A Lei nº 13.709/2018 não impõe à impetrante (ou a qualquer empresa), expressamente, a assunção de despesas, limitando-se a estabelecer normas gerais sobre o tratamento de dados pessoais (até por isso, invocando o que dito anteriormente, a parte não é capaz de identificar quais despesas decorrem da referida lei, aduzindo argumento genérico)”, diz Salvo.

Ele acrescenta que “a implementação e manutenção de programas de proteção de dados, diante do ramo de atividade da impetrante (indústria e comércio de artigos de vestuário e acessórios), não constituem insumo para fins de creditamento de PIS e Cofins, mas custo operacional da empresa, ou seja, ônus da atividade que realiza”.
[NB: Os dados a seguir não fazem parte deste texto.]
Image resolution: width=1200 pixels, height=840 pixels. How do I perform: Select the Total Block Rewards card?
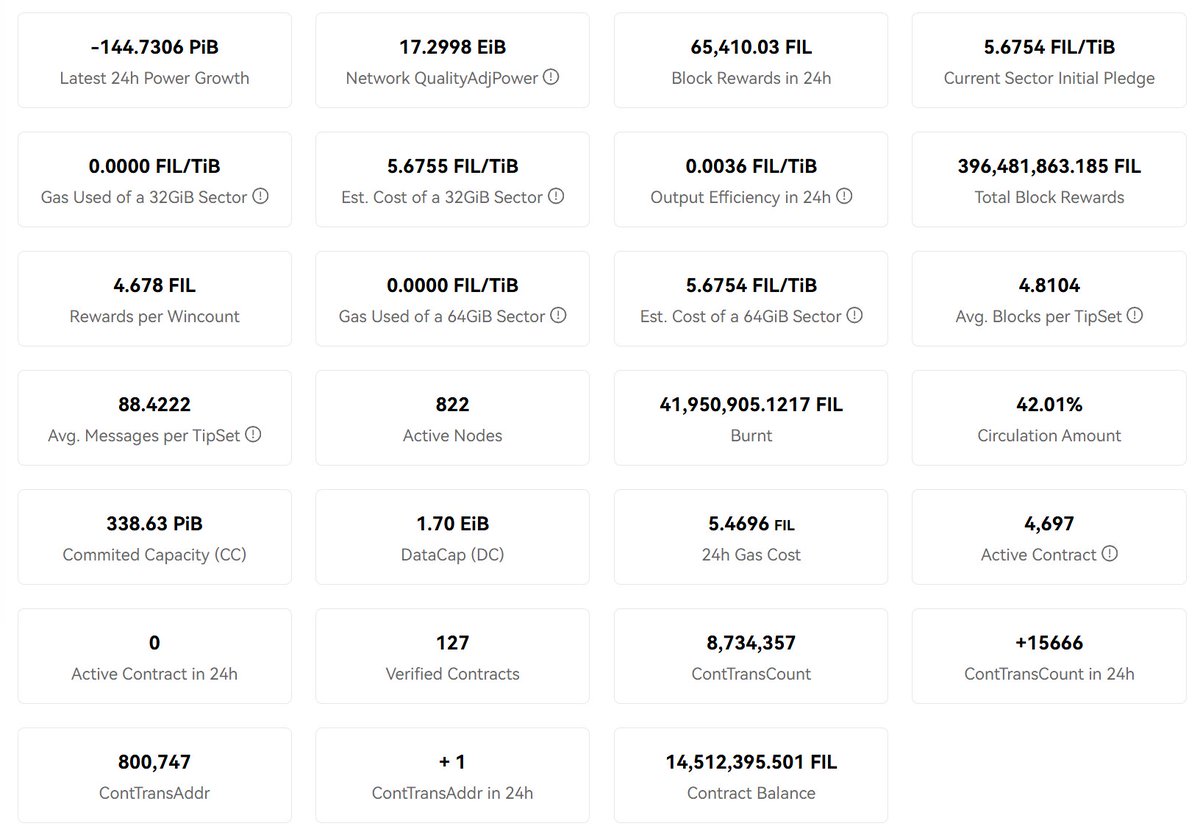[1048, 179]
Do outro lado a TNG trouxe embargos de declaração que não foram aceitos para análise. Houve ainda aplicação de multa de 2% sobre o valor da causa. O direito também foi negado à empresa FLC Indústria e Comércio de Plástico e a decisão final será dada pela 6ª Turma, no dia 12 maio (processo nº 5007504-48.2021.4.03.6100).

Segundo o advogado da TNG e FLC, Rubens Souza, “a LGPD detalha todo o investimento que obrigatoriamente deve ser feito pelas companhias”. Sua ideia é trazer o debate para os tribunais superiores e acrescenta que não vê necessidade em mostrar os gastos.

A TNG rebateu os argumentos, através do advogado, sobre não ser apenas uma rede de roupas, por possuir também uma fábrica. Esse argumento mostraria a necessidade dos créditos com os gastos com a LGPD. As lojas também lidam diretamente com os dados pessoais dos clientes, o que pede a aplicação da Lei.

Na visão do advogado Luís Alexandre Barbosa a resposta do TRF não o admira, pois eles tendem a ser rigorosos com os insumos. Em outro momento, o tribunal havia rejeitado os créditos em relação aos gastos de vale-transporte, sendo que a Receita Federal já havia liberado esses créditos durante a Solução de Consulta Cosit nº 45, de 2020.

Sócio do Peck Advogado, Henrique Rocha, confirma que a discussão trazida pela TNG abriu caminhos para o requerimento de créditos pelas empresas que tratam diretamente de dados pessoais, a exemplo das empresas de tecnologia. De acordo com ele, para essa situação é importante a aplicação de uma ação declaratória que ajudará nas provas. “Nesses casos existem boas chances de êxito”, destaca.